In Inequality and the Global Crisis, Branko Milanovic makes a case that the global financial crisis arose out of the hoard of savings at the top resulting from fiscal policy that reduced taxes at the top, rather than from the Ponzi finance now recognized as the proximate cause.
The current financial crisis is generally blamed on feckless bankers, financial deregulation, crony capitalism and the like. While all of these elements may be true, this purely financial explanation of the crisis overlooks its fundamental reasons. They lie in the real sector, and more exactly in the distribution of income across individuals and social classes. Deregulation, by helping irresponsible behavior, just exacerbated the crisis; it did not create it.
To go to the origins of the crisis, one needs to go to rising income inequality within practically all countries in the world, and the United States in particular, over the last thirty years. In the United States, the top 1 percent of the population doubled its share in national income from around 8 percent in the mid-1970s to almost 16 percent in the early 2000s. That eerily replicated the situation that existed just prior to the crash of 1929, when the top 1 percent share reached its previous high watermark American income inequality over the last hundred years thus basically charted a gigantic U, going down from its 1929 peak all the way to the late 1970s, and then rising again for thirty years.
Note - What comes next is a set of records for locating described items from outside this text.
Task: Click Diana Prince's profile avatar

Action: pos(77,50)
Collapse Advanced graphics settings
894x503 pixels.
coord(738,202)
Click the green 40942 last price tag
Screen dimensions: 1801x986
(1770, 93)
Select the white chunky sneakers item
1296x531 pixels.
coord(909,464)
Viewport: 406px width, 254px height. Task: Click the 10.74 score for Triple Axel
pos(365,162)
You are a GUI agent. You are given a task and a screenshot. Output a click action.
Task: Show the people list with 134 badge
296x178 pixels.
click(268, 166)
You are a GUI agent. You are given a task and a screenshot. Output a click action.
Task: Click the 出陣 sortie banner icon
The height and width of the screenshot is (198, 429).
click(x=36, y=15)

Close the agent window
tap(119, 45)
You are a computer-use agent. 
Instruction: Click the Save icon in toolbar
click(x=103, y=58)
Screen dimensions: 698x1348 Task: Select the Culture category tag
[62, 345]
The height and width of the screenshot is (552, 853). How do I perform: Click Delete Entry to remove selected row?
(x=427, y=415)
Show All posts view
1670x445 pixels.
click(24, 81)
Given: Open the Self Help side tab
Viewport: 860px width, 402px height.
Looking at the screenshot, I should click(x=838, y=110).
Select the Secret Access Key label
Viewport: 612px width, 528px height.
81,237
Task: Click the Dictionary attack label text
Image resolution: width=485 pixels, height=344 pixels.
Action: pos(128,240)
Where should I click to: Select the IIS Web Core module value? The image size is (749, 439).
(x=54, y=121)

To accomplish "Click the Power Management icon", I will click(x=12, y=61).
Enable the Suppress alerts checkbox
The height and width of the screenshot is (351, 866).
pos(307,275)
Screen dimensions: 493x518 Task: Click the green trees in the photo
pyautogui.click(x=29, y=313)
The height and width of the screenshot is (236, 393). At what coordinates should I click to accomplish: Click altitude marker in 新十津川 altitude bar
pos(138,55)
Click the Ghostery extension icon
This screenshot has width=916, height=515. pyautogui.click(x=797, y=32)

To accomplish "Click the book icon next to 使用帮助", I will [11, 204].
While the wealthy account for about 40% of consumption, there is a limit to how much the wealthy can consume. The rest is saved. Those who are sophisticated about money know that they cannot compound their savings through their own efforts as well as they can by hiring others to do for them. This generated a demand for above average returns from a bevy of financial professionals. Soon the better opportunities were identified and bid up, leaving a still large pot looking for spaces to occupy. The obvious solution for financial professionals was to "innovate" and create opportunities that did not yet exist.
One avenue would be to invest the funds in new ventures, but that is risky and good primary investments are limited. Clients were looking for regular performance that could be measured period over period. This meant generating credit instruments, such as securitization and other derivatives. This push to innovate in the financial sector lead to financialization.
Financialization exhausted normal channels, so financiers looked for new ways to expand credit. This led to extending credit to poorer and poorer risks as firms reached down into the pool of prospective borrowers. Competition resulted in a race to the bottom. As result credit quantity increased substantially, while credit quality decreased markedly.
Another problem was that real wages were not keeping up with productivity gains. The top was getting richer while the middle was stagnating and the bottom was losing ground, as welfare was cut. In MMT terms, demand leakage was not being offset by sufficiently large deficits, so either incomes had to increase or the economy had to contract, unless net exports increased, or the private sector increased indebtedness. What actually happened was that deficits were too low to offset the increase in net imports, which provided cheaper prices and tamed inflation, along with the increased saving taking place at the top. Worker incomes were held in check by neoliberal policy, e.g., weakening of labor and global labor arbitrage. Lax credit standards and competition for loans led to increasing private debt accumulating at the margin. The result is shown in the rising indebtedness at the middle and bottom that culminated at the cresting of the wave.
So "the first part of the equation" was the gathering of wealth at the top looking for a place to park at an attractive return, and "the second part of the equation" was the predicament of the middle and lower classes, who were not participating proportionately in economic growth. Moreover, they were becoming increasing indebted to maintain their standard of living, or even increasing lifestyle due to easy credit. Eventually, the level of private debt became unsustainable and finally imploded, drying up liquidity and plunging the world into a financial crisis from which it is still trying to recover as the middle class continues to deleverage.
The root cause of the crisis is not to be found in hedge funds and bankers who simply behaved with the greed to which they are accustomed (and for which economists used to praise them). The real cause of the crisis lies in huge inequalities in income distribution which generated much larger investable funds than could be profitably employed. The political problem of insufficient economic growth of the middle class was then “solved” by opening the floodgates of the cheap credit. And the opening of the credit floodgates, to placate the middle class, was needed because in a democratic system, an excessively unequal model of development cannot coexist with political stability.
Could it have worked out differently? Yes, without thirty years of rising inequality, and with the same overall national income, income of the middle class would have been greater. People with middling incomes have many more priority needs to satisfy before they become preoccupied with the best investment opportunities for their excess money. Thus, the structure of consumption would have been different: probably more money would have been spent on home-cooked meals than on restaurants, on near-home vacations than on exotic destinations, on kids’ clothes than on designer apparel. More equitable development would have removed the need for the politicians to look around in order to find palliatives with which to assuage the anger of the middle-class constituents. In other words, there would have been more equitable and stable development which would have spared the United States, and increasingly the world, an unnecessary crisis.